Consequently, ITS claimed a goods and services tax ("GST") refund of $545,255.48 for GST accounted for between 1993 and 20 May 1999.
A section 46 letter was sent to the taxpayer's agent on the 15th working day but was not received until some days later. As this occurred prior to Commissioner of Inland Revenue v Sea Hunter Fishing Ltd (2002) 20 NZTC 17,478 (CA)("Sea Hunter"), all parties were of the view that section 46 of the GST Act had been complied with. However, the taxpayer's agent was told verbally by Inland Revenue staff that there would be an investigation into the GST return within the 15-day period.

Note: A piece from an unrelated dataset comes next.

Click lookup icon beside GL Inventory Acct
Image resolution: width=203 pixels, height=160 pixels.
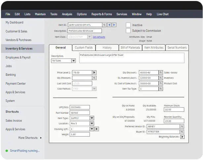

A number of similar GST claims were made by other members of the ITO industry and a fiscal risk of $150–$200 million was identified. An ITO project was commenced by Inland Revenue and advice sought from the Solicitor General. Following consultation, a decision was made by Parliament that, to avoid doubt, the amendment to the GST Act would be made retrospective. The retrospective legislation contained a "savings provision" (section 241(6) of the Taxation (Taxpayer Assessment and Miscellaneous Provisions) Act 2001). The effect of the retrospective legislation was that the GST refunds claimed by members of the ITO industry (including ITS) would not be payable as claimed. However, a decision was made that the ITO industry's profit margin (known as the "facilitation fee") could be zero rated.
Accordingly, the Commissioner entered into two "agreed adjustments" with ITS, one to record that the original GST claim of $545,255.48 would not be paid and the second agreement recorded an agreement for a partial GST refund of $119,000 for ITS's facilitation fee.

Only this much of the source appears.